-
Notifications
You must be signed in to change notification settings - Fork 44
Allow specifying database connection character set and collation #7883
Description
Is your feature request related to a problem? Please describe.
Currently, our version of Django (4.2.27) implicitly sets the connection's character set to utf8mb3, regardless of whatever character set and collation is defined for the database/tables/columns.

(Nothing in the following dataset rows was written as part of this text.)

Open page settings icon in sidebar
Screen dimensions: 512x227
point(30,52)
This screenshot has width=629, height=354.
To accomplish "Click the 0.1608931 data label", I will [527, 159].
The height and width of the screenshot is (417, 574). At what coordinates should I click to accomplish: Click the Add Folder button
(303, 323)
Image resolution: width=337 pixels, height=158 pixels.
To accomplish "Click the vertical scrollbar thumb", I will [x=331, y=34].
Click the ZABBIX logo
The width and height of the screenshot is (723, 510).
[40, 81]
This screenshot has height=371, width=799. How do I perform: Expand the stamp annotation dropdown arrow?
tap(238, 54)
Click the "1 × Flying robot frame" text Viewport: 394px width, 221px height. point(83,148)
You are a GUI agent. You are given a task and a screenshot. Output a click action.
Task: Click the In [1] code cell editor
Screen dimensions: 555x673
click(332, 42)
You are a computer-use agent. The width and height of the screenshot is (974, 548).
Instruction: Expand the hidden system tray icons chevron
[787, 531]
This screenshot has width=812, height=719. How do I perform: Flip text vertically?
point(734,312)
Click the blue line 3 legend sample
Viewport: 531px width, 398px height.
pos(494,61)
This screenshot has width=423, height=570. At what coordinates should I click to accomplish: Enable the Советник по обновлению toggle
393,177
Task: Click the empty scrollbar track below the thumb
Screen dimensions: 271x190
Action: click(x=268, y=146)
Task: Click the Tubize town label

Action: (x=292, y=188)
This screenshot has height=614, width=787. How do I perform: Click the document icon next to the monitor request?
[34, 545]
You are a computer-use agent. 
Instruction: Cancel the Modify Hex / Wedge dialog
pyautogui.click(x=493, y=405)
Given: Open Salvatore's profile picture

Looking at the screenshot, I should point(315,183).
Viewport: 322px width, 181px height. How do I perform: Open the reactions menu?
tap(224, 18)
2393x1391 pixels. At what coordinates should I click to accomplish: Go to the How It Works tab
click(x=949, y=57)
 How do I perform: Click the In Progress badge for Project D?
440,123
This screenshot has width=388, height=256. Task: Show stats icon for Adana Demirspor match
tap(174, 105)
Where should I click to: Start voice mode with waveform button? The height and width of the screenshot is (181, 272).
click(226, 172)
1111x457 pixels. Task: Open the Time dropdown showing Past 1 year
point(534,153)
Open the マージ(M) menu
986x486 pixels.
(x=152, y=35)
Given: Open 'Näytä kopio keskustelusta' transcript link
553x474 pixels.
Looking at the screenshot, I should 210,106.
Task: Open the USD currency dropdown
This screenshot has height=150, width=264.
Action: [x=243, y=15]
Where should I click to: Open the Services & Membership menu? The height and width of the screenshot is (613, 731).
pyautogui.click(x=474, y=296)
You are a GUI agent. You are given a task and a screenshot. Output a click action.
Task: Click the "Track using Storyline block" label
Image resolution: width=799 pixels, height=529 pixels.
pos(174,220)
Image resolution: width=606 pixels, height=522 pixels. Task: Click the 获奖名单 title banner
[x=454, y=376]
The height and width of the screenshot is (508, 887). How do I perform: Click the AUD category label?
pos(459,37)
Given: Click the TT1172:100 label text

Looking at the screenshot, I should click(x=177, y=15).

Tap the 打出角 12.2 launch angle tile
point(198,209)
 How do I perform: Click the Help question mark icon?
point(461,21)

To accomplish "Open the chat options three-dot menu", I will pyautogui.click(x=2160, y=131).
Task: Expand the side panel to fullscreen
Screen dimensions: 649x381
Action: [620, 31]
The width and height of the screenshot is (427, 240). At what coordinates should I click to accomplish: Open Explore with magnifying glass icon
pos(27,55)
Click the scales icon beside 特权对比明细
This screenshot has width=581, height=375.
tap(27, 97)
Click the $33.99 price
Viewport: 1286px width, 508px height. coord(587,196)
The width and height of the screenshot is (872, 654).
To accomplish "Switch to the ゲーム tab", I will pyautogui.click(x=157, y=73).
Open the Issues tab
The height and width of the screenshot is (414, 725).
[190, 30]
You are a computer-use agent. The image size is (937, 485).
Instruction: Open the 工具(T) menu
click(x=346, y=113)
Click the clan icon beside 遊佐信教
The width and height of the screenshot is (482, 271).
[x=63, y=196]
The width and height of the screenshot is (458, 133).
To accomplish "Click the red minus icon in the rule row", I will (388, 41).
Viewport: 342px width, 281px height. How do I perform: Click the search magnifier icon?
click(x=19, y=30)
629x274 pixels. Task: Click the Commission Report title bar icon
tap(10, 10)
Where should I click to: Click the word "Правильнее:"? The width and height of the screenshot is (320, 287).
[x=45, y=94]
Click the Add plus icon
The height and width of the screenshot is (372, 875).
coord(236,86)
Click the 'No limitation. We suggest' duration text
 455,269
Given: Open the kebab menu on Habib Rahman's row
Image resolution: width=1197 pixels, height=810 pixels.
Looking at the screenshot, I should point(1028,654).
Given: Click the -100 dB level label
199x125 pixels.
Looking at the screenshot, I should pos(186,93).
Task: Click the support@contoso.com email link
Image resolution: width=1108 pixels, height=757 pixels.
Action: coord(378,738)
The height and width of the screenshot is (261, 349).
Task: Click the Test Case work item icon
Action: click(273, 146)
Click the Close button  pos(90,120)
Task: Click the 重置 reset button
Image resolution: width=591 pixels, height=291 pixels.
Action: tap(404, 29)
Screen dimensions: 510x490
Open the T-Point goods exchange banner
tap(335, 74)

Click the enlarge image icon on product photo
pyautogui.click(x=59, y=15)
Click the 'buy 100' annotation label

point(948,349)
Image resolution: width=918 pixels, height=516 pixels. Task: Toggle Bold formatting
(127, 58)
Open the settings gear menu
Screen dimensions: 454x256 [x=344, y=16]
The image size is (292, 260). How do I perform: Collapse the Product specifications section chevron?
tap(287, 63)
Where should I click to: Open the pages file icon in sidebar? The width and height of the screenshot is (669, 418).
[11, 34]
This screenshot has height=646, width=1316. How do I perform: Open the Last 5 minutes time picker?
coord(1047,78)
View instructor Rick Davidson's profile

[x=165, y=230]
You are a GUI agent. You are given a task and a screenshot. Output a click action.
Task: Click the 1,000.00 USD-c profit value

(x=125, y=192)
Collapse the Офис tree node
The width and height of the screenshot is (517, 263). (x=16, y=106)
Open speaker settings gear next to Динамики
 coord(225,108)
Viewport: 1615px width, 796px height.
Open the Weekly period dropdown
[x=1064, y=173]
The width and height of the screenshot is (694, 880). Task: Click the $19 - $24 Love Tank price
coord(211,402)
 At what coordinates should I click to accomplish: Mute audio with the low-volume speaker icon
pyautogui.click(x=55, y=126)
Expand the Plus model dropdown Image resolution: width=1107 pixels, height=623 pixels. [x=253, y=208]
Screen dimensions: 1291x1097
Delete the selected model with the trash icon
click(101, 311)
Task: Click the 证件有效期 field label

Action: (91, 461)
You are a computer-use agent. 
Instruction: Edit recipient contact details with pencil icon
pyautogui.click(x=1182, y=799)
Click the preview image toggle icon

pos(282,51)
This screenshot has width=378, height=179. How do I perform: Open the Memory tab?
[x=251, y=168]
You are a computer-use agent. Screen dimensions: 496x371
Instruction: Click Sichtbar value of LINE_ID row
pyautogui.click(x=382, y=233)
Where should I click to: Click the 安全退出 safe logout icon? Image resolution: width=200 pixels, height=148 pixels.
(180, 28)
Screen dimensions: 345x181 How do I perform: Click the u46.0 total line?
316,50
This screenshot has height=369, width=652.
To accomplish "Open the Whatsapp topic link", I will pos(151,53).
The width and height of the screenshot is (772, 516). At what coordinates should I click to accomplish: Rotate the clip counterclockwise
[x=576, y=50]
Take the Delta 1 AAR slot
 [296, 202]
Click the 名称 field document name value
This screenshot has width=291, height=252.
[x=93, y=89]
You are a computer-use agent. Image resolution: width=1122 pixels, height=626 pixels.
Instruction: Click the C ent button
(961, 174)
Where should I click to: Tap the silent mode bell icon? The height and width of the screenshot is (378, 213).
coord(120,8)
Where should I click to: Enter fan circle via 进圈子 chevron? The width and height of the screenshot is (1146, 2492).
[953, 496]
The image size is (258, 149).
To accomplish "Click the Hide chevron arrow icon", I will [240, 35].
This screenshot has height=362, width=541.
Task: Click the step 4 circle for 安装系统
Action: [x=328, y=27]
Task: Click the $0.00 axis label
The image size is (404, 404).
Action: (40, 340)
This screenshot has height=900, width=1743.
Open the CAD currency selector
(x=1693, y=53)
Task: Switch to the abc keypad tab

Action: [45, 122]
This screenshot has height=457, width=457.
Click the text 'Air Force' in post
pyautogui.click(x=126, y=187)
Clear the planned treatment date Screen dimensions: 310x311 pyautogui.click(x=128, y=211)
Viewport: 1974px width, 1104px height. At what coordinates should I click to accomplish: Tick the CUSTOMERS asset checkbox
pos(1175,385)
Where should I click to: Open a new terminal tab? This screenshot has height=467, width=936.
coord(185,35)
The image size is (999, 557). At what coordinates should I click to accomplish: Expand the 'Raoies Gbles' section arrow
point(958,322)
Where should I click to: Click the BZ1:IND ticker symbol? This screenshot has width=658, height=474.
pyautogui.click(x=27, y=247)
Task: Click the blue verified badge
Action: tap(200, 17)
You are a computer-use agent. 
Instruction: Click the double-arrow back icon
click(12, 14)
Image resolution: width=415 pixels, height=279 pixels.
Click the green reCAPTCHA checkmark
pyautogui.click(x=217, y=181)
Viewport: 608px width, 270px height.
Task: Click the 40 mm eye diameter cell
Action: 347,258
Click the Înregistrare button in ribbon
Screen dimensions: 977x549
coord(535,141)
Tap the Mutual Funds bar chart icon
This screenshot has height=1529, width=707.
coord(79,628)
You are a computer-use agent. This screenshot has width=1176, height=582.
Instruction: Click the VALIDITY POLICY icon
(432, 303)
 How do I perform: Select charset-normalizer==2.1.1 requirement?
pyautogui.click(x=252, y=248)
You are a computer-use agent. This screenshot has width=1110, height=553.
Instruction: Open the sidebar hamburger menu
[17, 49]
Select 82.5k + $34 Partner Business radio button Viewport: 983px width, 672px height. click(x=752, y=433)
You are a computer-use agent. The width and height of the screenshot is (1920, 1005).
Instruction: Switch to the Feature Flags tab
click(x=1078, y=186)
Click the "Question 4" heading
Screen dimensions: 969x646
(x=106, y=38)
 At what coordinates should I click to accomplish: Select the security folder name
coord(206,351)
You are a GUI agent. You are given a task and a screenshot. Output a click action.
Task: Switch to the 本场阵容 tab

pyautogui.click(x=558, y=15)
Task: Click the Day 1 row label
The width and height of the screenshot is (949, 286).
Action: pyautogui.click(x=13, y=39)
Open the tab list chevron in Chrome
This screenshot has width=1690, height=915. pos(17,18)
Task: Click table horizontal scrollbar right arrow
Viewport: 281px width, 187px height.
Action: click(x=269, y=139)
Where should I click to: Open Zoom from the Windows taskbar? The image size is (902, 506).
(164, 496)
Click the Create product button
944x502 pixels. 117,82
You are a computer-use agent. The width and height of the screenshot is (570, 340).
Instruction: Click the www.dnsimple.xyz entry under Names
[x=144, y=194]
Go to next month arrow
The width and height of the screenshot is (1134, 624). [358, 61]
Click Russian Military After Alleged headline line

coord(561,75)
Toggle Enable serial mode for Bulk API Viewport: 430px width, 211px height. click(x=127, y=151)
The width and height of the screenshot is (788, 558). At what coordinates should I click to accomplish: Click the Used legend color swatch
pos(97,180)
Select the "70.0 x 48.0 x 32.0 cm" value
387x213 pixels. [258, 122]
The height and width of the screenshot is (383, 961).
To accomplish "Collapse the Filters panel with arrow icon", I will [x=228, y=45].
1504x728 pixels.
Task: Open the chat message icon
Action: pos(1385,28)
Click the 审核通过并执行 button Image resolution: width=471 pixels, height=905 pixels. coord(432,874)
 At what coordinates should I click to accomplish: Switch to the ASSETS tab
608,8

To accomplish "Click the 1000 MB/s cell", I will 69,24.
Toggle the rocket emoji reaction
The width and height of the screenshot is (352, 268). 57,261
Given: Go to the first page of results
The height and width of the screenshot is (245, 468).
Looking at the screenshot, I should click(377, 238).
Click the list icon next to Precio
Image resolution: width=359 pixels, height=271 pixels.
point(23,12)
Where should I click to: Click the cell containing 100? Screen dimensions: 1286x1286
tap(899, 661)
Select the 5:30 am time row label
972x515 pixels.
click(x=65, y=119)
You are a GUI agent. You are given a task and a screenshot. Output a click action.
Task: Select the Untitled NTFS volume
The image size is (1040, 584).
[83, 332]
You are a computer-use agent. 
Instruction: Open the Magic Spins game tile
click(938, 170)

This means Django will really only support up to 3-byte UTF-8 characters.
This results in errors like the following, where the database and table support the utf8mb4 character set:
utf8_4_bytes.mov
😀 is a 4-byte UTF-8 character, resulting the error.
Below is a video demonstrating the behavior with a 3-byte UTF-8 character, ⏏:
utf8_3_bytes.mov
You can review three and four byte UTF-8 characters at the following sites:
3 Byte UTF-8: https://design215.com/toolbox/utf8-3byte-characters.php
4 Byte UTF-8: https://design215.com/toolbox/utf8-4byte-characters.php
Describe the solution you'd like
It would be nice if we allow the user to specify the Database's character set and collation via environment variables, which can be passed to Django.
Specifically, Django controls the database connection character set through the charset option in the database options.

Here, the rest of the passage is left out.